A center is being developed to preserve the stories of torture, rape, enforced disappearances and summary executions suffered by victims of martial law. Remembering becomes difficult after 43 years, especially in a nation with a short memory. But the nation cannot afford to forget the atrocities of the past, particularly when the abuses of the Marcos dictatorship persist, even if no longer sanctioned by the top leadership.
A special rapporteur of the United Nations took the Armed Forces of the Philippines to task for enforced disappearances and executions – an accusation that the AFP has repeatedly denied. Police personnel continue to be caught or implicated in torture and summary executions, with the massacre of 13 people in Atimonan, Quezon among the worst.
And while the government no longer sanctions executions, failure to punish those who resort to murder has bred the kind of impunity that led to the 2009 massacre of 58 people, half of them journalists, in Maguindanao.
Impunity also reigns in the other problem that characterized the dictatorship: large-scale plunder.

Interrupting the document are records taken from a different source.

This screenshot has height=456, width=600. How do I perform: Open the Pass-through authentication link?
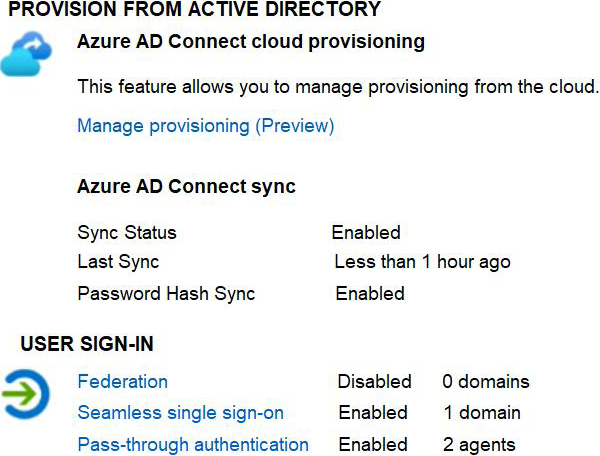pyautogui.click(x=193, y=444)
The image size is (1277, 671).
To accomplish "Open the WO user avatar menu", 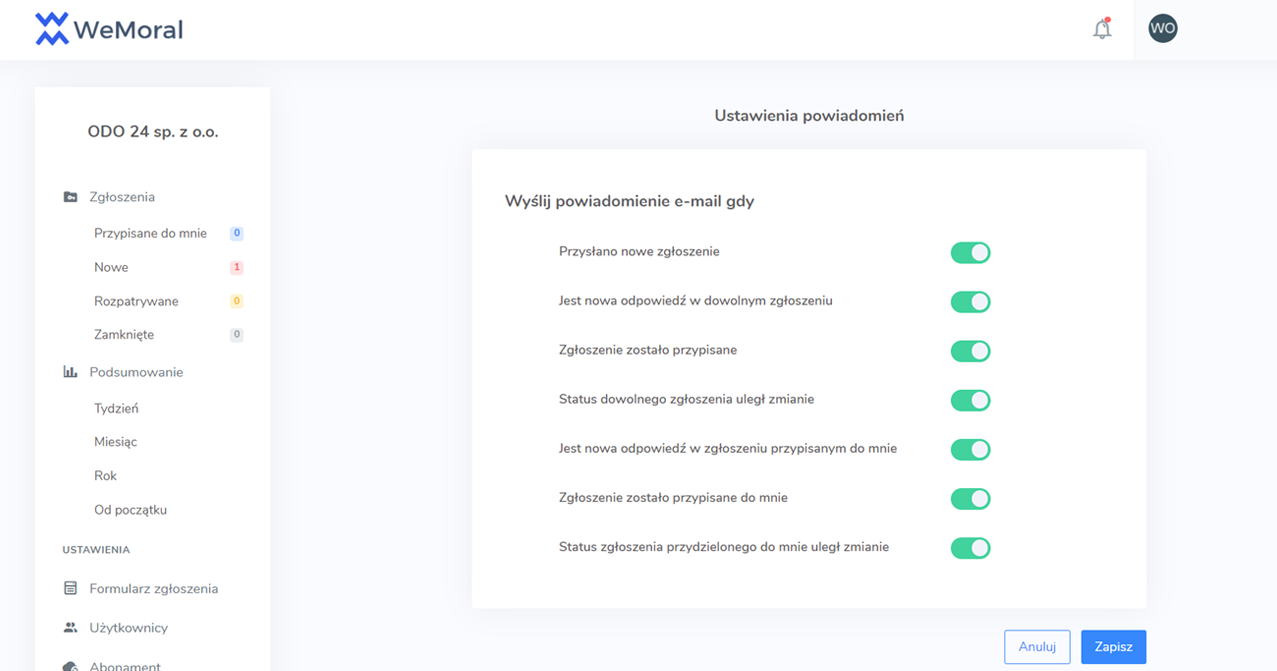I will coord(1163,28).
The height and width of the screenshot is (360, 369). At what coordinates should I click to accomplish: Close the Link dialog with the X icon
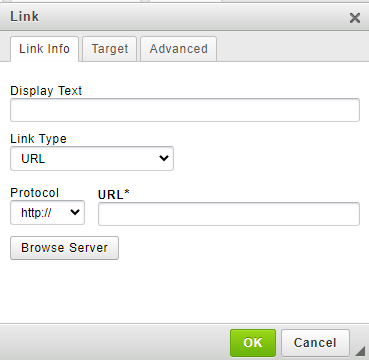coord(355,18)
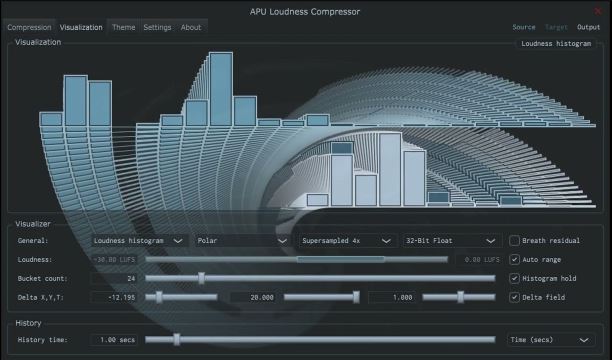Click the History time slider handle
The height and width of the screenshot is (360, 612).
(x=177, y=340)
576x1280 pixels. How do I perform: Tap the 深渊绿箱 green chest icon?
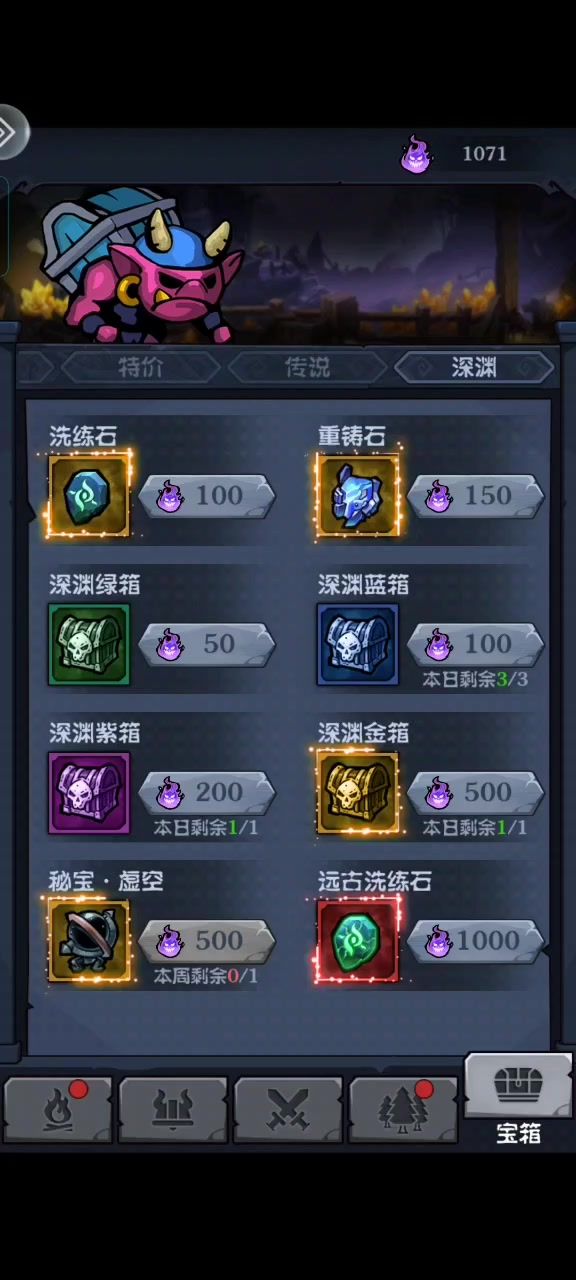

Nearly half a century after martial law was imposed, the nation continues to grapple with corruption, from the highest levels of government to the lowest rungs of the bureaucracy. The problem has been likened to cancer and the nation still has not found a cure. Studies have shown the nation losing billions to corruption – money that could have otherwise gone to poverty alleviation and improving public services. But the problem has become too entrenched, with systems designed to provide wide opportunities for graft.
None of the perpetrators of plunder and human rights atrocities during the martial law regime went to prison. This is one of the biggest reasons why the problems persist. It has been compounded by the failure to implement structural reforms and strengthen institutions. The commemoration today of the imposition of martial law should firm up the nation’s resolve to undertake the necessary reforms.